RASTEDE/OVELGöNNE - Für den SC Ovelgönne wird die Luft in der Fußball-Kreisliga V immer dünner. Der Neuling und Tabellenletzte unterlag in einem Nachholspiel bei Kickers Wahnbek trotz guter Leistung mit 1:2 (0:0), wobei die Niederlage unsehr glücklich war. Denn der Torschütze zum 2:1 für Wahnbek, Salim Musah, hätte nach seiner rüden Attacke an Torwart Martin Thiele, der verletzt ausgewechselt werden musste, durchaus die Rote Karte sehen können (89.).
In der vierten Minute der Nachspielzeit gelang Musah dann das glückliche 2:1. „Eigentlich hätte der Schiedsrichter nach seinen zuvor gemachten Angaben längst abpfeifen müssen. Ich hatte das Gefühl, er wollte solange spielen lassen, bis Wahnbek zum 2:1 trifft“, fühlte sich SCO-Pressesprecher Sebastian Mentz nicht korrekt behandelt.

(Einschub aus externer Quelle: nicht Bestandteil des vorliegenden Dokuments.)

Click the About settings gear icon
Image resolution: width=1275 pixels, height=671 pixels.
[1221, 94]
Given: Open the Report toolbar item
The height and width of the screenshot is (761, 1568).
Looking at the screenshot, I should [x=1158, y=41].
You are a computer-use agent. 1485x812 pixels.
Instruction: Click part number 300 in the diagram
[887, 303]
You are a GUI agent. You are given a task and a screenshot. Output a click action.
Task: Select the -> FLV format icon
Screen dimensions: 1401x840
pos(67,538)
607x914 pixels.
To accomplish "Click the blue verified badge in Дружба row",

Prompt wurde nach dem Tor nicht wieder angepfiffen.
Schon der Führungstreffer für die Kickers war umstritten. Denn angeblich soll Torwart Thiele im Fünfmeterraum ein gefährliches Spiel begangen haben. Den indirekten Freistoß vollendete Ekmesic zum 1:0 (66.). Aber der SC Ovelgönne, der jederzeit gleichwertig war, ließ sich nicht erschüttern. In der 87. Minute setzte sich Daniel Hämsen, der einige gute Szenen hatte, auf der rechten Seite durch, spielte auf Jochen Vägel, der den Ball zu Christoph Meyer passte, der ins rechte untere Eck traf. Das 1:1 war leistungsgerecht, zumal Wahnbeks Torwart klare Chancen von Glenn Miller (37.) und Alexander Funk (55.) meistern musste.
SCO: Thiele (89. Werner); Hellmers, Schellstede, Kwiatkowski, Czerny, A. Funk (65. Horch), Haase, Stenull (46. Meyer), Hämsen, Vägel, Miller (46. B. Funk).
Tore: 1:0 Ekmesic (66.), 1:1 Meyer (87.), 2:1 Musah (90.+4). Gelb-Rote Karte für Schellstede (85., SCO).